Why slower production and more margin squeezes drain China’s hope

Recovery ahead? China fools the markets (Part 2 of 3)

(Continued from Part 1)

Production slowdown

Looking at the individual drivers reveals further insight into why minor improvements did not and may not continue to translate into increased production.

As we mentioned in Part 1, there was a loss of momentum (new orders minus inventory) in September with respect to August. The production sub-index fell 0.7 points to 50.2, which is expected given the loss of momentum.

Plus, the loss of momentum is the reason why the employment rate remained flat in contraction territory despite continued production expansion.

Inflation pressures remain

While inflation sub-indices aren’t part of the components that make up the headline PMI score, it’s important to review them as well to understand the pricing and margin dynamics.
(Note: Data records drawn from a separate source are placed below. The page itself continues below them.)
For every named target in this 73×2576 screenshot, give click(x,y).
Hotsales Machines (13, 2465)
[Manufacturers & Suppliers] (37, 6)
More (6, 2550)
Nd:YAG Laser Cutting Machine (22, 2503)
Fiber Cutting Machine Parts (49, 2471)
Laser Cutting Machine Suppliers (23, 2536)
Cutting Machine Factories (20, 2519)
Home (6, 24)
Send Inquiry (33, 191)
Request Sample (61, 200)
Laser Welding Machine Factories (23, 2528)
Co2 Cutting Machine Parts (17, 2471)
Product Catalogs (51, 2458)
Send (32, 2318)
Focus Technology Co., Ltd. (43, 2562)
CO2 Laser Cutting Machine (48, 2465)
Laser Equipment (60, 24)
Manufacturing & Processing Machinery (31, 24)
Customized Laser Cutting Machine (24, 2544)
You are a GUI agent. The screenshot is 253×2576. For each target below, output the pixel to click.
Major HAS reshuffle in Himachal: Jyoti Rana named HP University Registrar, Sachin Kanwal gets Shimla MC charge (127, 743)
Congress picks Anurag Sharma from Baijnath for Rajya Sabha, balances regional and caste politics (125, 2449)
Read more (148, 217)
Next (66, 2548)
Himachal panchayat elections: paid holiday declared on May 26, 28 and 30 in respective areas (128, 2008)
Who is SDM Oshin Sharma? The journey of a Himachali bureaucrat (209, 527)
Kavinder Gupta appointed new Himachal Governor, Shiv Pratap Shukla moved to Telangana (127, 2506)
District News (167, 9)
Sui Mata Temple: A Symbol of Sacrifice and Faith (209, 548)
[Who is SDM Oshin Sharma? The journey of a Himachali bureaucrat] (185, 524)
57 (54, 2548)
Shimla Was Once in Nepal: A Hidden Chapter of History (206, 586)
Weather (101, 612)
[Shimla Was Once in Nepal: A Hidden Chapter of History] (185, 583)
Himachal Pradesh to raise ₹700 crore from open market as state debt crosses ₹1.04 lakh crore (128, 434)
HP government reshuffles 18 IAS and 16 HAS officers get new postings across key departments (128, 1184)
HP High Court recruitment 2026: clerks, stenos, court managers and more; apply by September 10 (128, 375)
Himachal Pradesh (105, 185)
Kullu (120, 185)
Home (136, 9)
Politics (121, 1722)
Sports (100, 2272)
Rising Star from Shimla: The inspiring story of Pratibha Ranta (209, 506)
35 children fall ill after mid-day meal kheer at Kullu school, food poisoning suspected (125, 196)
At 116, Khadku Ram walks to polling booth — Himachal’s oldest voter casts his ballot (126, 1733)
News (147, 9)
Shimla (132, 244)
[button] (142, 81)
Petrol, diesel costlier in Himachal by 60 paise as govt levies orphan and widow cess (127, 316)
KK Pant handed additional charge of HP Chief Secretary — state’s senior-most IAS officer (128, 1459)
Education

Both input and output prices sub-indices expanded 0.5 points, though the input prices sub-index remains almost 2 points ahead, at 53.2.

What this means is that inputs continued to expand for the second consecutive month at a higher pace than the prices charged, reflecting a lack of cost passed through to consumers. This is generally driven by increased competition and weak demand, which causes margin squeezes in the longer term, as costs rise faster than inputs.

While on its own, this may be a weak signal, it does add to the rest of the negatively biased data from the PMI survey.